--- Aim of the exercise ---
Search the entries below for "Choose", and copy each line where it appears.
------ Data records
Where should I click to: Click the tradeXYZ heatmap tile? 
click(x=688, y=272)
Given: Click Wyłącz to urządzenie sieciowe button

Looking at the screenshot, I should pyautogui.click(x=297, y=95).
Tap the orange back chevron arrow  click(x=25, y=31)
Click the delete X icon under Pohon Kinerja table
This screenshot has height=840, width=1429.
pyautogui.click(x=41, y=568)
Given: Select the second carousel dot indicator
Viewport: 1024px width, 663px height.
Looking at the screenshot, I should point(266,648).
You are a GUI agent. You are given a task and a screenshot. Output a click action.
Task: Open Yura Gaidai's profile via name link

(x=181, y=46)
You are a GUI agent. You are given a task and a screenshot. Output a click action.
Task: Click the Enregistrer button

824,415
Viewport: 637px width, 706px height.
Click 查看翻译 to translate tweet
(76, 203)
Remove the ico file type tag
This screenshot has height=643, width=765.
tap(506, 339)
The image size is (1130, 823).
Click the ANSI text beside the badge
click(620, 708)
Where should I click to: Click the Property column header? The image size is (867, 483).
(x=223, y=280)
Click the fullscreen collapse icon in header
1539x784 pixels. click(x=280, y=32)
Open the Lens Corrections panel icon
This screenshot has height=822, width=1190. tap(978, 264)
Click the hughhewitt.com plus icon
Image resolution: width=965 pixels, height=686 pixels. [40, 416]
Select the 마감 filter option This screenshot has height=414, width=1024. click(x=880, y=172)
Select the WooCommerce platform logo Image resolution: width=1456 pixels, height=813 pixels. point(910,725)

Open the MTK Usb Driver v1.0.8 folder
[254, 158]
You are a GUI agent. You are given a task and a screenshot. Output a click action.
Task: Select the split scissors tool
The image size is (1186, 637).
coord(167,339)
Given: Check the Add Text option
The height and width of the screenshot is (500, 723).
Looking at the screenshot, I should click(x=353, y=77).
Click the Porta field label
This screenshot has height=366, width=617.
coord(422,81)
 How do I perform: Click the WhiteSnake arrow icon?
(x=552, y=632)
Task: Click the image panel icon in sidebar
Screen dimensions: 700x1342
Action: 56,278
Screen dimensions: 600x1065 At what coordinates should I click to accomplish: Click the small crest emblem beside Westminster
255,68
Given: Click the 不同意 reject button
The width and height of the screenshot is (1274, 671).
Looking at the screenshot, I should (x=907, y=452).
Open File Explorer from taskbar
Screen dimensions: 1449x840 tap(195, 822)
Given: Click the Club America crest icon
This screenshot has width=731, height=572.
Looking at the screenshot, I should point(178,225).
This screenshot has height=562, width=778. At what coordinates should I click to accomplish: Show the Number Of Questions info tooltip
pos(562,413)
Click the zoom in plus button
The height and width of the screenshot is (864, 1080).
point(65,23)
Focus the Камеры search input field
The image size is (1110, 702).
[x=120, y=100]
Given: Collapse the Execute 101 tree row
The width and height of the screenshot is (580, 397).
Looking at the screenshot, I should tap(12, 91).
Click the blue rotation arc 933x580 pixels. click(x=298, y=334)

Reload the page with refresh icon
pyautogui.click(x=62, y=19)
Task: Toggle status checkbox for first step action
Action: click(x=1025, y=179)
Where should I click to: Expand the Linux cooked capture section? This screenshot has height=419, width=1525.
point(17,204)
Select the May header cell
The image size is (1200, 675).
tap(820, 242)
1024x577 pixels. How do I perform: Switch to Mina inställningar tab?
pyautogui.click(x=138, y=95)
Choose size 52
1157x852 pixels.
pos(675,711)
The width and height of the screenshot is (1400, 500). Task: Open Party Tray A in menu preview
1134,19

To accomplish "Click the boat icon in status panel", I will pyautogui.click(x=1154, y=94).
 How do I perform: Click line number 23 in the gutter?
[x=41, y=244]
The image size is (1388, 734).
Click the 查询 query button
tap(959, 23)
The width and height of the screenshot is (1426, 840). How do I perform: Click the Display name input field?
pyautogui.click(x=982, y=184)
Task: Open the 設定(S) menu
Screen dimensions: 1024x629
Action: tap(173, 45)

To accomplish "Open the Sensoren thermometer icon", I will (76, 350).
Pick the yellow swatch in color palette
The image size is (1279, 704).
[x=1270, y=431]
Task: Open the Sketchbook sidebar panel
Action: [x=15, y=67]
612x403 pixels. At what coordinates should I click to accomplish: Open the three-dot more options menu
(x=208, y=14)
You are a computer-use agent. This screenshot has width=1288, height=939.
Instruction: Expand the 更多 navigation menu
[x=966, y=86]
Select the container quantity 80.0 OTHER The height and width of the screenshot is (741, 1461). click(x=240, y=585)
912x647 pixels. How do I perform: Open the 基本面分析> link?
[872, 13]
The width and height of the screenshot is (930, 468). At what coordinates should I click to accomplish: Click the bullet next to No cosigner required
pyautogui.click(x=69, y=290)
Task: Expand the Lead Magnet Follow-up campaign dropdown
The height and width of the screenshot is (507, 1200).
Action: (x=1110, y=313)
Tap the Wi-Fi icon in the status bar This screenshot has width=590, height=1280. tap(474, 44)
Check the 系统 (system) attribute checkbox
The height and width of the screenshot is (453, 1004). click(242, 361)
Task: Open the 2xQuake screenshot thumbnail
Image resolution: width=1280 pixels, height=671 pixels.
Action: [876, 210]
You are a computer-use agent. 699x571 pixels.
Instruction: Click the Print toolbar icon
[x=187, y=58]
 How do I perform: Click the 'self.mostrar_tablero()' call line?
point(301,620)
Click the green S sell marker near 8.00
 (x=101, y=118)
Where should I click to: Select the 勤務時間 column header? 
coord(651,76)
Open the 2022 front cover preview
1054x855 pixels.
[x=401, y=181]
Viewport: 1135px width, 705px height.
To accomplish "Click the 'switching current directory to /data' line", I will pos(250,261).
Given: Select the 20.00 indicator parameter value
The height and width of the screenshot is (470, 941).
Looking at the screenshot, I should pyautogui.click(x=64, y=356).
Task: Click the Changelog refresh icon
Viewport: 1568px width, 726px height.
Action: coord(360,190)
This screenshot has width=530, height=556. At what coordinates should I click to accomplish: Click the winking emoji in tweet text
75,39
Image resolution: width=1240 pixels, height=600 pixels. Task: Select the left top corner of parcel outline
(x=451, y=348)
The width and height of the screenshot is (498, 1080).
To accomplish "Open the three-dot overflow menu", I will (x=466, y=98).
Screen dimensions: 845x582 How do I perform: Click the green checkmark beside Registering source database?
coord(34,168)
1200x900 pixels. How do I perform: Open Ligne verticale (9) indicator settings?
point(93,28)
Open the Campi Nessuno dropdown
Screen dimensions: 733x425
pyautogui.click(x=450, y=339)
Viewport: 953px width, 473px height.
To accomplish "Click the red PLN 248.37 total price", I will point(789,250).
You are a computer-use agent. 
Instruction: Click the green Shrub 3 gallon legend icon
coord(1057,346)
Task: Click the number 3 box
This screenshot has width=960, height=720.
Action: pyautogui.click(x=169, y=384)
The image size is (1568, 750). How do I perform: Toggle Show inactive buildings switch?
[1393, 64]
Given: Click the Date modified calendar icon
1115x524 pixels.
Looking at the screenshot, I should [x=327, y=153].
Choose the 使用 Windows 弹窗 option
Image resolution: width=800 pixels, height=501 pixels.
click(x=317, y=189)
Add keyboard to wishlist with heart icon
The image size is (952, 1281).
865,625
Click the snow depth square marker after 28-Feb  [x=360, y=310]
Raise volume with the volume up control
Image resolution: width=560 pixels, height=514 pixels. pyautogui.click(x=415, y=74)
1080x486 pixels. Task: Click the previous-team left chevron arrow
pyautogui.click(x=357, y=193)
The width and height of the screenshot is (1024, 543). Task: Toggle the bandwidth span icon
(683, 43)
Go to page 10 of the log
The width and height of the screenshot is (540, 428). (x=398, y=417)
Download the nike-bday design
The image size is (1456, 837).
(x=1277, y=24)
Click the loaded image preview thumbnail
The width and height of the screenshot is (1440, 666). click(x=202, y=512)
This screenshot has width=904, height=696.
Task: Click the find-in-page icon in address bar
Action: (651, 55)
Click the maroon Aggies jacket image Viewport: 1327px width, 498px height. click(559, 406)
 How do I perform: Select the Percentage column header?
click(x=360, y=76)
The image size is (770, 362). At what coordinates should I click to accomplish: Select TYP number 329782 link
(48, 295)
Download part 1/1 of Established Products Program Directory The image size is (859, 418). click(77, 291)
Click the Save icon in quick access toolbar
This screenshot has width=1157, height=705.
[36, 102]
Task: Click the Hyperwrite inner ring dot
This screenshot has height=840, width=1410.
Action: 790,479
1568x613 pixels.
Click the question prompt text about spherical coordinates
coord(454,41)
------------
--- Answer to the problem ---
Choose size 52
Choose the 使用 Windows 弹窗 option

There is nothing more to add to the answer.